可以看出,用本实施例所述方法在酶解900μmol/L糖化白蛋白样品液600秒时酶解效率已经达到90%以上。
实施例4
用本发明实施例1相同的方法酶解350μmol/L的糖化白蛋白样品液,同时配制单纯的蛋白酶解试剂作为对照组,所述单纯的蛋白酶解试剂为:12ml pH7.5Tris-HCl缓冲液,其中Tris-HCl浓度为20mmol/L,蛋白酶K浓度为5KU/L、CaCl2浓度为2mmol/L、叠氮钠为0.5g/L,对照组的操作步骤(2)~(4)同实施例1的操作步骤(2)~(4)。本发明的糖化白蛋白酶解效率为98.2%,对照组的糖化白蛋白酶解效率为72.6%,以上结果显示了本发明的有效性。
实施例5
用本发明实施例1步骤(1)相同的方法配制144ml pH7.5Tris-HCl缓冲液,将此144ml pH7.5Tris-HCl缓冲液分成12份,置4℃保存,每个月取出1份,按实施例1所述步骤(2)~(4)对一份300μmol/L的糖化白蛋白样品液进行酶解,计算酶解率,结果见表1。
表1
| 置4℃保存时间 | 酶解率(%) |
| 1月 | 98.4 |
| 2月 | 98.2 |
| 3月 | 98.1 |
| 4月 | 97.8 |
| 5月 | 97.5 |
| 6月 | 97.2 |
| 7月 | 97.0 |
| 8月 | 96.7 |
| 9月 | 96.4 |
| 10月 | 96.1 |
| 11月 | 95.6 |
| 12月 | 94.9 |
从表1可以看出,将本实施例所述的pH7.5Tris-HCl缓冲液置4℃保存12个月,按实施例1步骤(2)~(4)进行操作,仍能达到90%以上的酶解效率。
尽管已经示出和描述了本发明的实施例,对于本领域的普通技术人员而言,可以理解在不脱离本发明的原理和精神的情况下可以对这些实施例进行多种变化、修改、替换和变型,本发明的范围由所附权利要求及其等同物限定。
Claims (9)
1.一种快速酶解糖化白蛋白的方法,其特征在于:所述方法的具体步骤如下:
(1)配制含有0.5-5g/L离子液体、5-25mmol/L蛋白变性剂、5-15KU/L蛋白酶K、2-20mmol/L CaCl2、10-50g/L聚乙二醇6000、0.5-10ml/L TritonX-100、0.5-1.0g/L叠氮钠的pH7.5-8.5Tris-HCl缓冲液,其中Tris-HCl浓度为20-200mmol/L;
(2)加入用HPLC法准确定值的糖化白蛋白样品液,在35-40℃水浴中反应180-600秒;
(3)向步骤(2)所得的溶液中加入EDTA·2Na溶液,终止酶解反应;
(4)用HPLC法测定步骤(3)所得溶液中糖化白蛋白浓度,计算糖化白蛋白酶解率。
2.根据权利要求1所述的一种快速酶解糖化白蛋白的方法,其特征在于:步骤(1)中,所述的离子液体为1-丁基磺酸-3-甲基三氟甲磺酸盐。

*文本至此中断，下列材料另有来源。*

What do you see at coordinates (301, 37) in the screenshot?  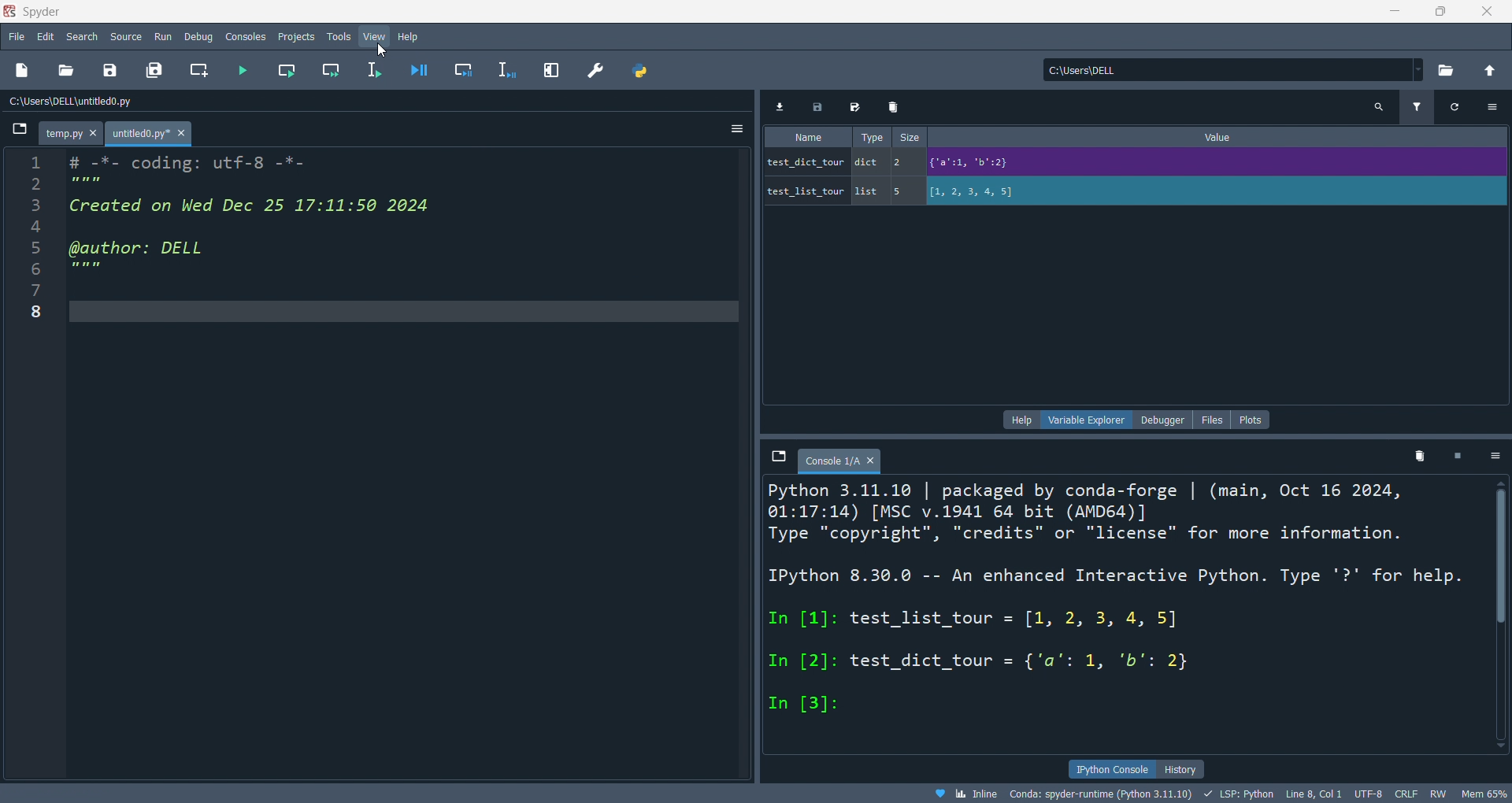 I see `projects` at bounding box center [301, 37]. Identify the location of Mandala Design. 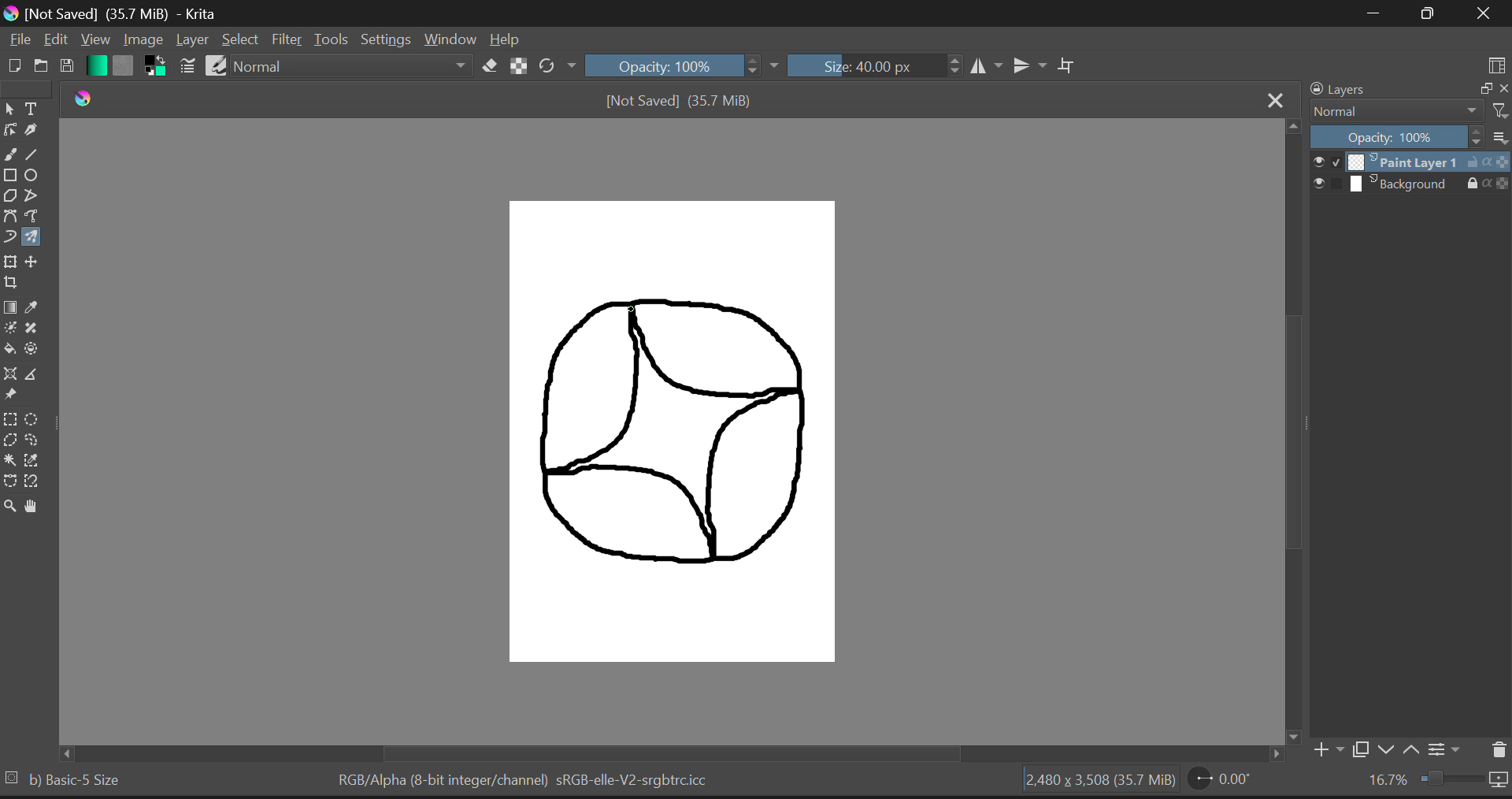
(675, 441).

3.根据权利要求1所述的一种快速酶解糖化白蛋白的方法,其特征在于:步骤(1)中,所述的蛋白变性剂为十二烷基磺酸钠。
4.根据权利要求1所述的一种快速酶解糖化白蛋白的方法,其特征在于:步骤(2)中,糖化白蛋白样品液的浓度CGA1为300-900μmol/L。

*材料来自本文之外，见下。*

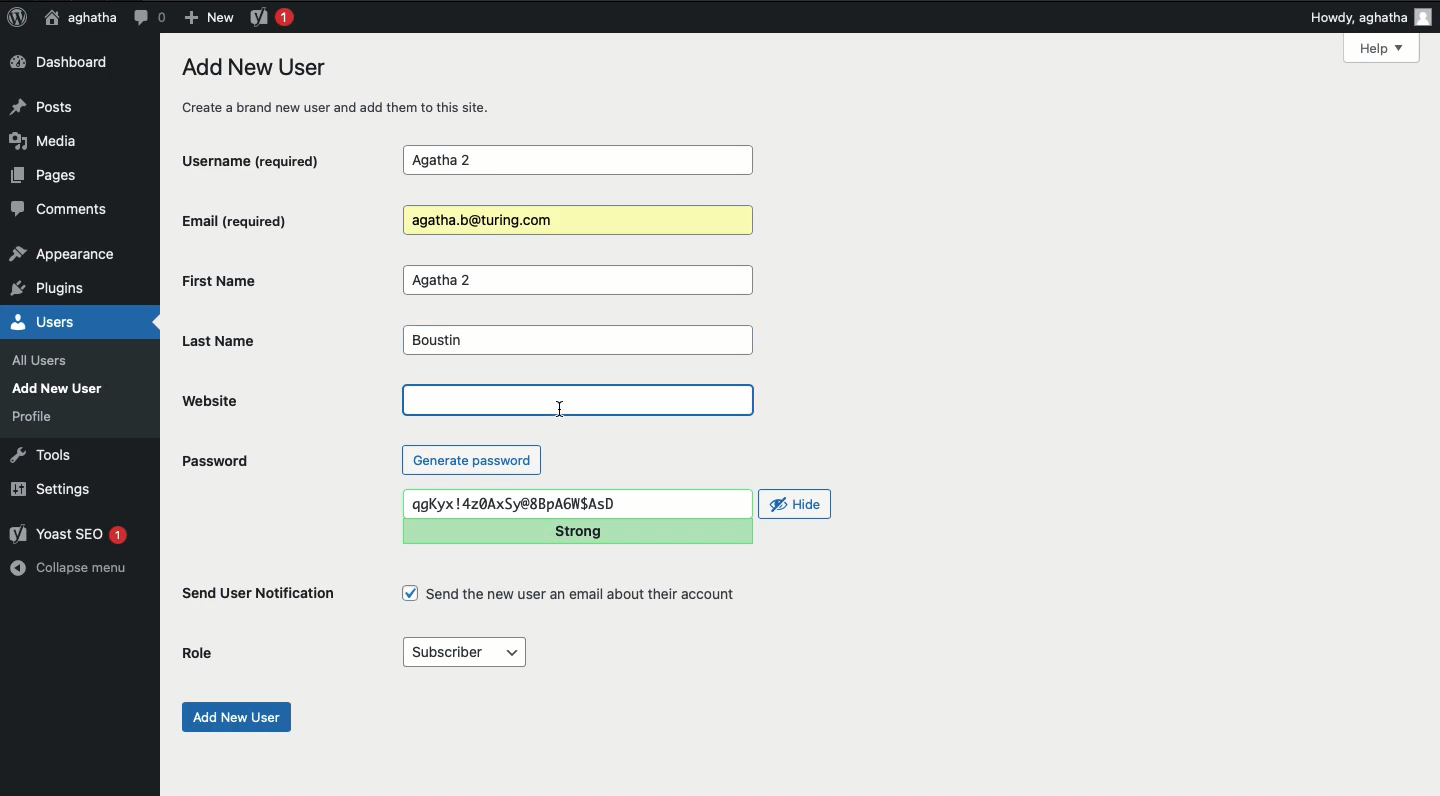 This screenshot has height=796, width=1440. What do you see at coordinates (1381, 48) in the screenshot?
I see `Help` at bounding box center [1381, 48].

5.根据权利要求1所述的一种快速酶解糖化白蛋白的方法,其特征在于:步骤(2)中,反应条件为在37℃水浴中反应180-600秒。
6.根据权利要求1所述的一种快速酶解糖化白蛋白的方法,其特征在于:步骤(2)中,糖化白蛋白样品液体积VGA与Tris-HCl缓冲液体积VTris-HCl之比为VGA:VTris-HCl=5:240。
7.根据权利要求1所述的一种快速酶解糖化白蛋白的方法,其特征在于:步骤(3)中,EDTA·2Na溶液浓度为200mmol/L。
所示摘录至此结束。